К открытию памятника А.С.Пушкину в Ижевске

Пушкин и мы

 

Открытие памятника Поэту в стране, да еще в глубинке, в национальной республике, вдруг тоже ставшей жить по законам рынка во всех сферах человеческого и социального бытия, — факт на удивление примечательный. Вдвойне примечательный, потому что это памятник Пушкину, рожденному как истинный Поэт «для Божества, для вдохновенья, для звуков сладких и молитв». Вообще, установление памятника Пушкину в России всегда являлось чем-то большим. Так, на открытии знаменитого памятника в Москве в 1880 году интеллигентная Россия пережила нечто вроде всеобщего примирения и прощения.

Что ищем мы, спустя два столетия, в его имени, в его судьбе, в его строчках?

Свое имя? Свою судьбу? Свои слова? Свою «родословную»?

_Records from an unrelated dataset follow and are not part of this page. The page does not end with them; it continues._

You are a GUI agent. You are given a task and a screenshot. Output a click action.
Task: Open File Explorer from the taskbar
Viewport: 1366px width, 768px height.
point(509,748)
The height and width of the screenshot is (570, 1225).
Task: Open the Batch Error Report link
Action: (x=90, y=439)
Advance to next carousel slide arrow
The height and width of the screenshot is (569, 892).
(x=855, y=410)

Пушкин не мешает нам казаться умнее, прогрессивнее, свободолюбивее, да что там — лучше, чем он. Сердечность пушкинской Музы согревает всякого. Пушкин уже ничего не возражает, он только выслушивает, и сочувствует, и сострадает. А мы, кто во что горазд, самоутверждаемся, полемизируем, перебивая друг друга, спешим высказаться или высказать… Что?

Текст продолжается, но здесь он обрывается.